I can’t imagine a whole ocean in these little pools of water
left behind, but there’s enough sea for longing, & enough time
to bide time before the next high

                    
the intertides are a threshold measured out in tiny bits of calm:
there’s always something shiny, something smooth,
something holding heat & something bruised on its return from a deeper realm

                    
the bay way out where it flattens looks like it's been smelted,
except in patches where light breaks the clouds & makes a small sheet of foil
flattened by a frugal grandma for reuse.

                    
if we broke the world down completely
& rebuilt it from scratch, using only words,
I think it might look exactly as it already does

                    
& then you lean back & your neck goes long to take another oyster by the throat,
& you toss the empty half-shell back to the sea
& the fog rolls in, expanding to the liminal edges of the coastline

 

 

 

 

 

 

Kevin Varrone is the author of three full-length collections of poetry and numerous chapbooks, most recently how to count to ten (above/ground press, 2021). He teaches at Temple University and splits time between Philadelphia and midcoast Maine.

 

Tuesday, January 4, 2022

Kevin Varrone : How to Count to Ten

 

 

 

 

How to Count to Ten is a spin-off. A companion. For a number of years, I have been writing and editing a book-length group of poems called The Collected Letters, about the individual letters of the English alphabet (inspired by watching my three kids, all two years apart, wrangle with various stages of language acquisition). As a way to divert my attention from a number of impasses while writing that book, I decided to write a much shorter bunch of poems about the numbers 1 to 10. At the time I was reading a lot of counting books with my kids; Margaret Wise Brown’s The Important Book was also in heavy rotation; and I was reading (and regularly teaching) Erín Moure’s wonderful poem sequence “Homages to Water.”

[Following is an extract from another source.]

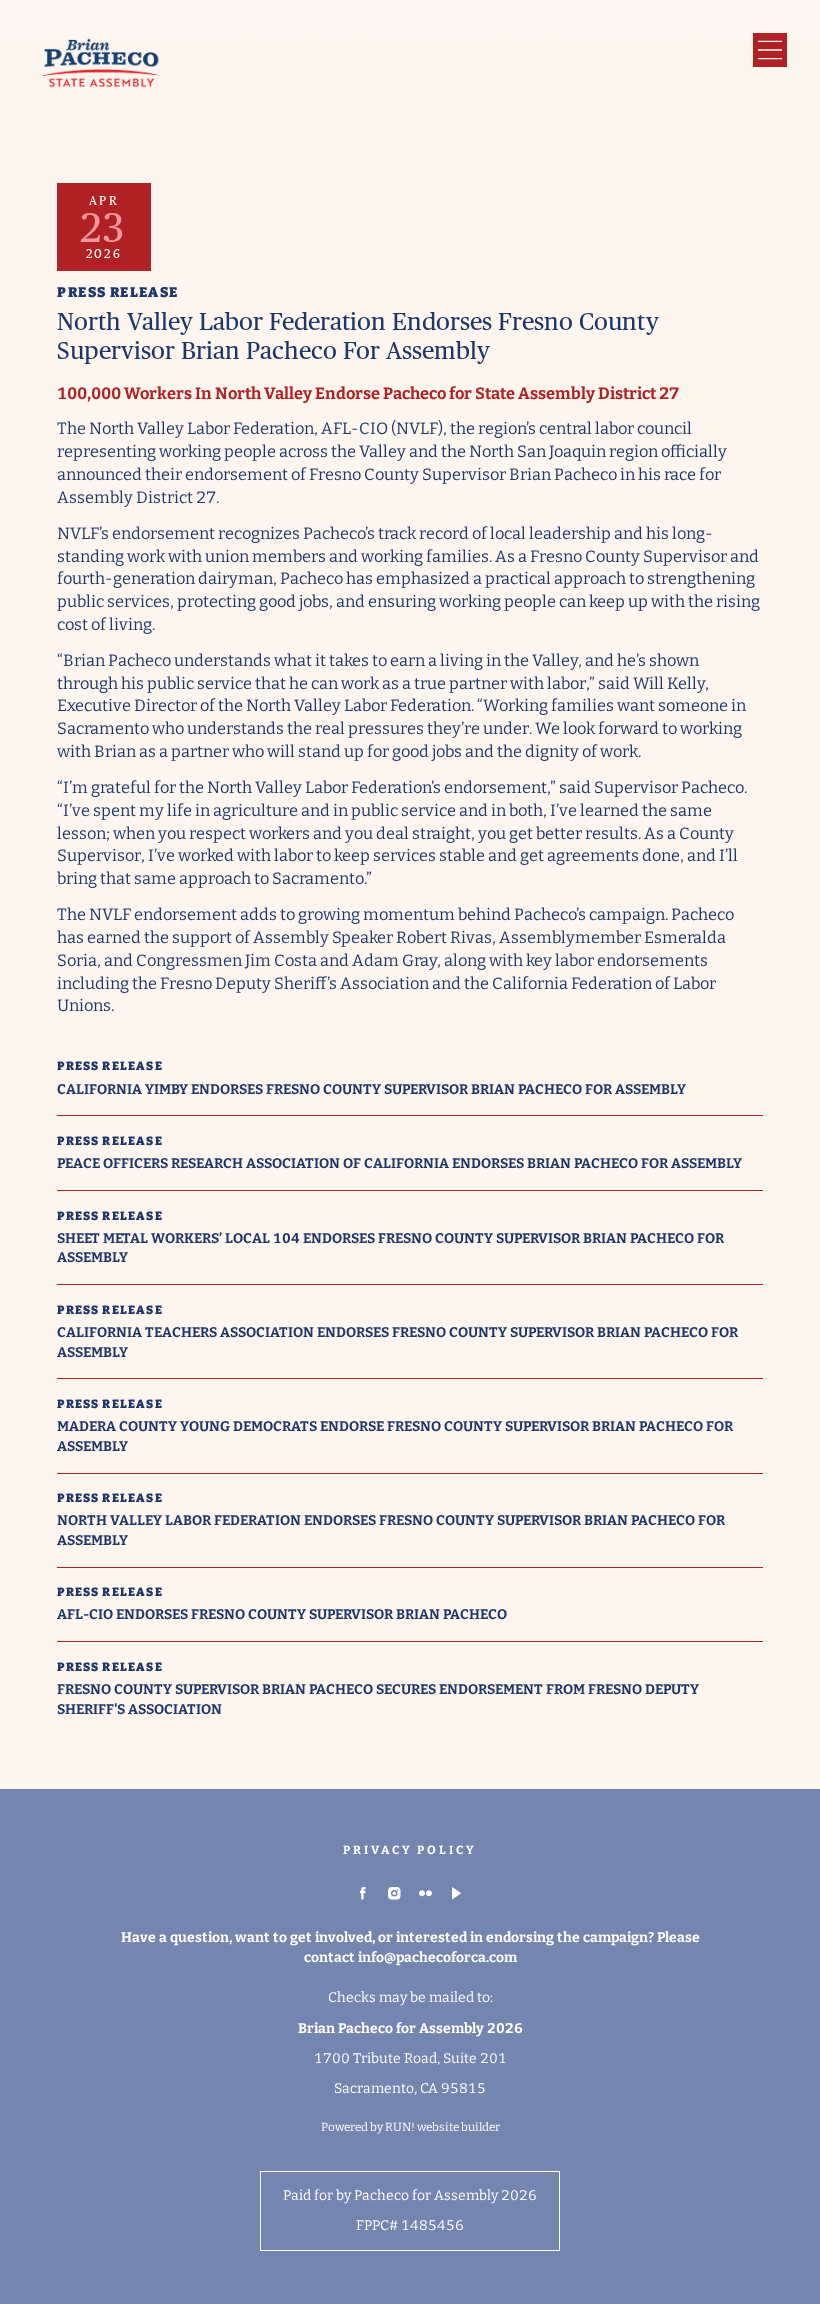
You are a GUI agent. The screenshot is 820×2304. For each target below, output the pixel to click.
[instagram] (394, 1894)
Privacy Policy (410, 1850)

Wise Brown’s book is simultaneously straightforward and strange, full of sentences such as, “The important thing about a daisy is that it is white” but also lovely and unexpected things like “it [a daisy] has a ticklish smell”; Moure’s poems attach surprising, compelling qualities to humble things like beets, onions, and cabbages (for example: “In the onion, there’s/something of fire. That fire known as/Fog. The onion is the way/fog has of entering the earth”). I just love that––and the idea of far-reaching associations, the impractical leaps of mind that poems seem best able to coax us to make.

I decided to borrow Wise Brown’s refrain directly from The Important Book, because I found that it worked really well for me as a generative device: as a way to start each poem, to ground it, to be a ready-made foundation from which I could then (hopefully) attempt some of the kinds of leaps I mentioned above–-to make a small, impractical counting book for grown-ups.

 

 

 

 

 

Kevin Varrone is the author of three full-length collections of poetry and numerous chapbooks. He lives outside Philadelphia and teaches at Temple University.